In a subsequent letter to shareholders published this week, Invesco insisted that “operating an EGM is a shareholder’s right”. The letter further claims that the current board has “allowed G to be deeply involved with the financial crisis of its founding family”, which has destroyed the shareholder’s value.

Puneet Goenka, CEO of G.
Pune Goenka, GEO: Invesco calls for an EGM to vote to remove shareholders © Matthias Bulk / DPA / Alami

Invesco said it called on G’s management to remove the business from the “long shadow” of other interests in the organization’s family and spoke of the possibility of a strategic alliance.

But because nothing has changed, G is “suffering from extremely undervalued assets, selfishness and financial instability,” the shareholder’s letter said.

Sony’s a suit

Just 10 days after Invesco’s initial revolt, G unveiled plans for a 1.6 billion merger with Sony that would give the Japanese company 553 percent of the joint venture, leaving Goenka as CEO. As part of a “non-competitive” clause in the deal, Sony will give the family a further 2 percent stake.

Invesco sharply criticized the proposal, saying it was in favor of the founders at the expense of other shareholders, although it said a new board could consider a revised proposal from Sony or other potential strategic partners.

Invesco said on Wednesday that Goenka had discussed possible mergers with Reliance this year but that talks had not led to any agreement.
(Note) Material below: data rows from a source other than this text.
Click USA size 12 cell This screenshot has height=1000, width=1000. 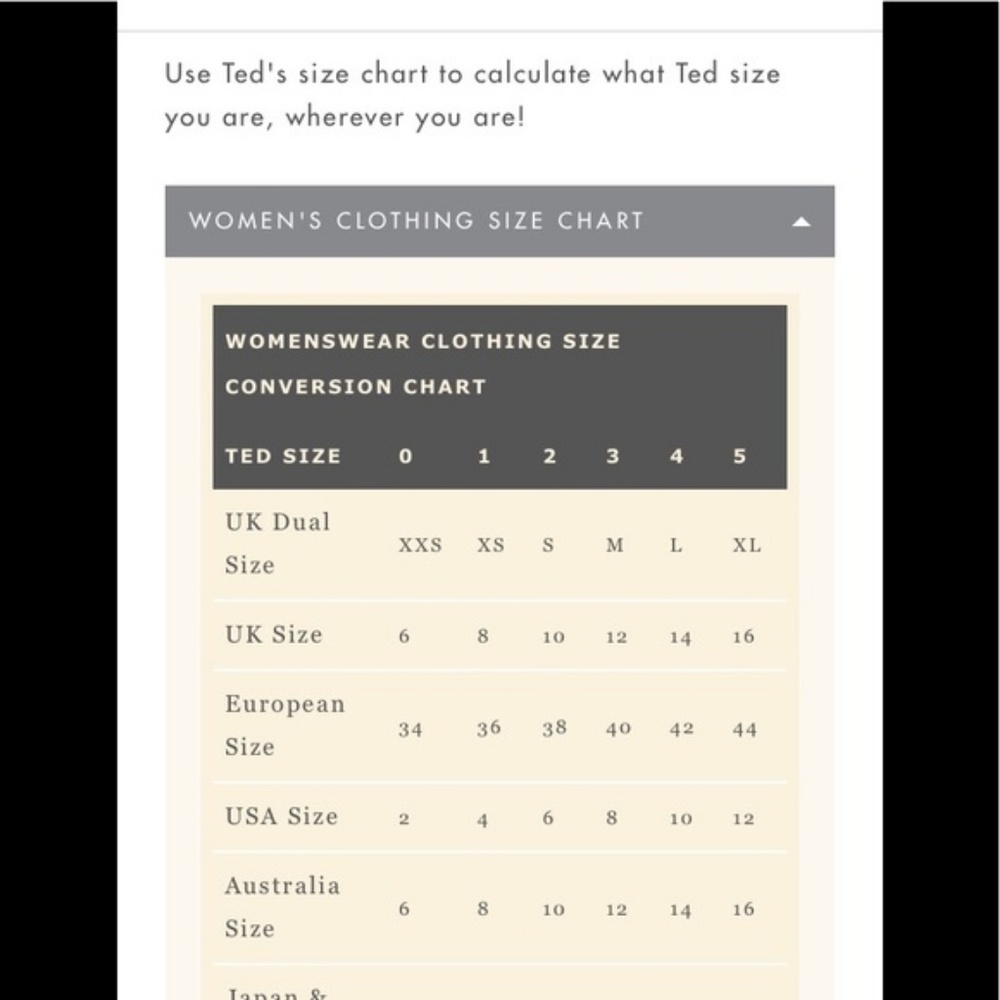(x=743, y=818)
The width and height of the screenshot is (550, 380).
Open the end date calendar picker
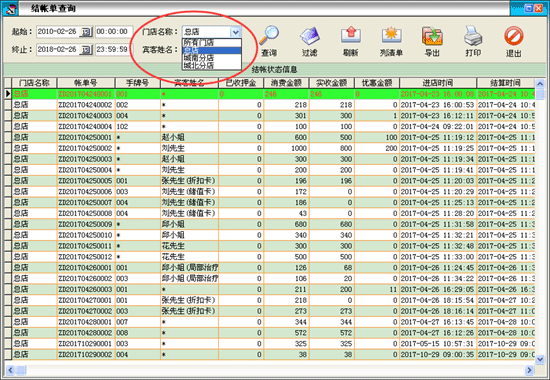coord(86,50)
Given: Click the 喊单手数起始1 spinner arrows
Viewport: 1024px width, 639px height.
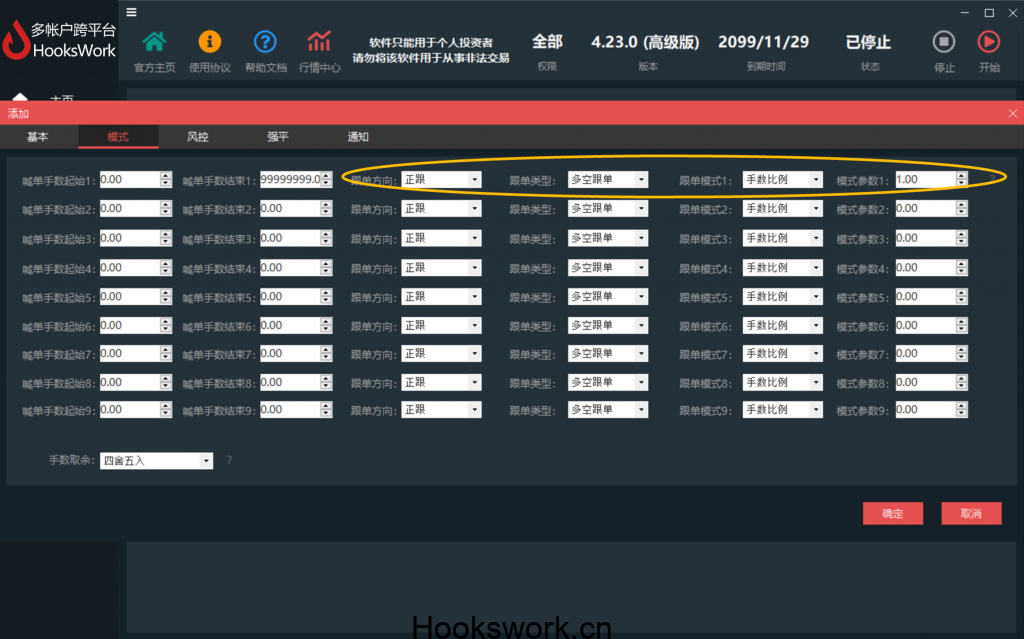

“Sony’s recent interest, as well as Reliance’s previous interest, should be a reminder to all G shareholders of all value shares held within this company, in contrast to its disappointing performance,” Invesco said.
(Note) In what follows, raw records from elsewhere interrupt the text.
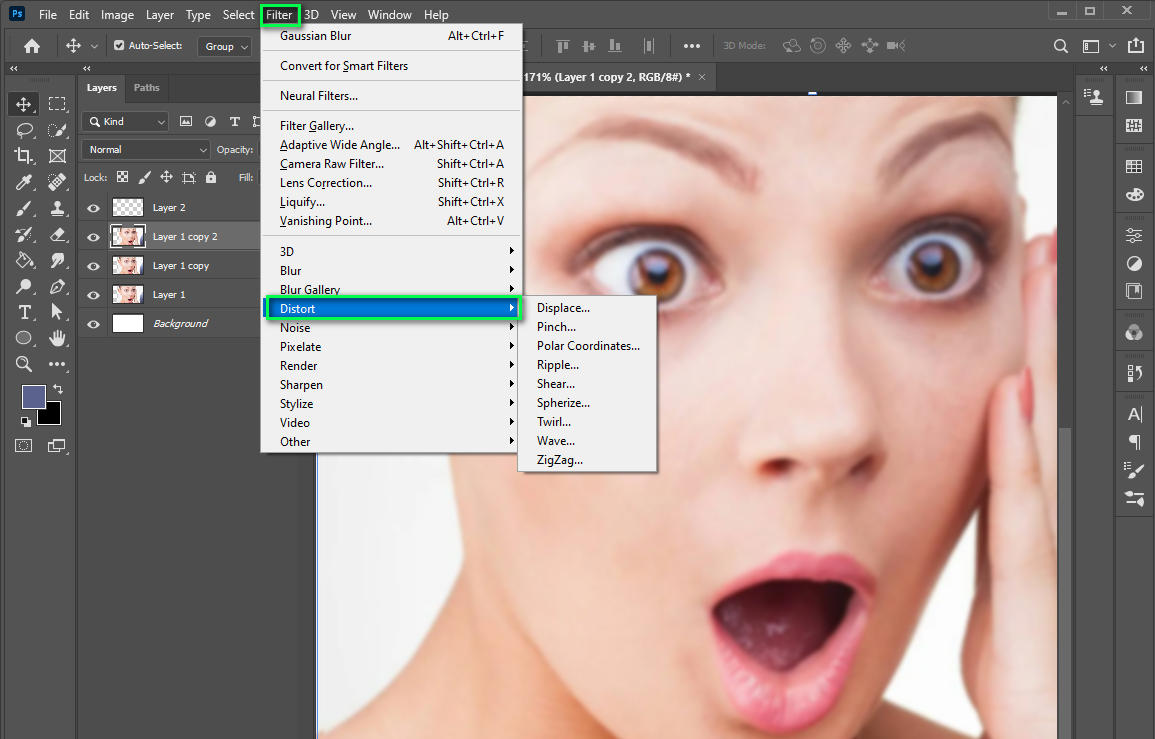Open the layer filter Kind dropdown
1155x739 pixels.
point(124,120)
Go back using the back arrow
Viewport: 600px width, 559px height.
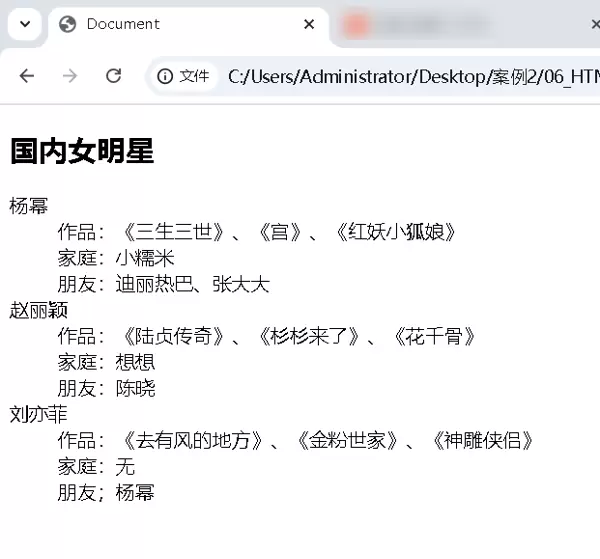pos(27,76)
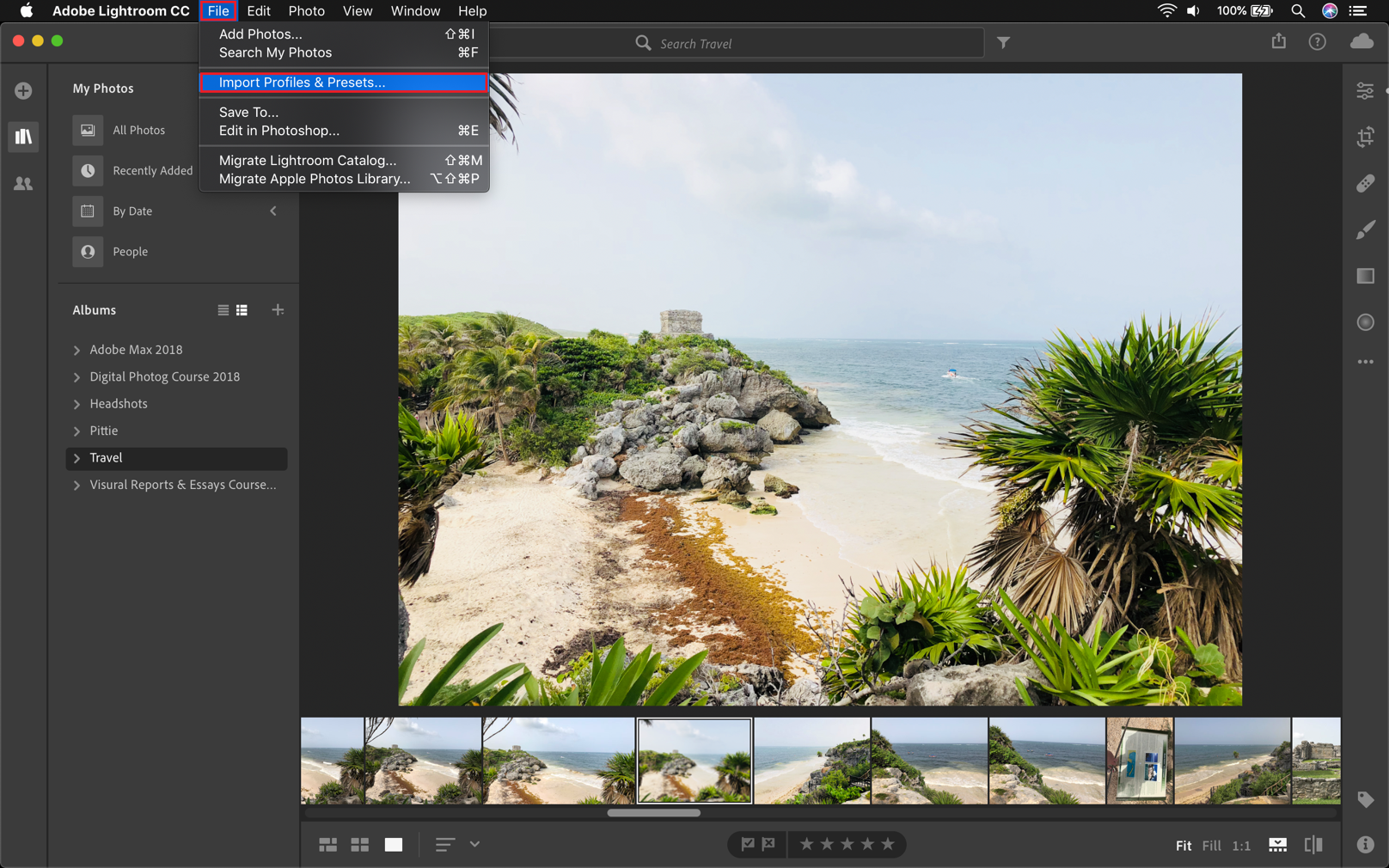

Sony declined to comment on its proposed deal with GG but company insiders said that although the deal was complex and met with additional elements of drama, the group had completed other international media deals previously affected by unpredictable developments.

In a statement in late September, Sony said it had begun a 90-day due diligence process on the G. People familiar with the company’s negotiations say it is still working within that time frame, and will have a “viewer” of the situation with Invesco.

People close to Sony said it was working on the idea that when the deal was finally finalized, the Japanese company would work with the founding family. But they have also noticed that Sony has got experienced management in India, which will allow the deal to work without the involvement of the family.

Accepting G’s without the founders, these people said, was not the preferred option, but if there was no other option, a deal would still be attractive and worth doing.

Meanwhile, both Invesco and Chandra have been digging for a long battle.

“G is not a company – it’s an emotion,” Chandra told G viewers last week. “The audience owns. If they want to leave the company, I can do nothing. But I believe in them – and the government – that they will not let that happen.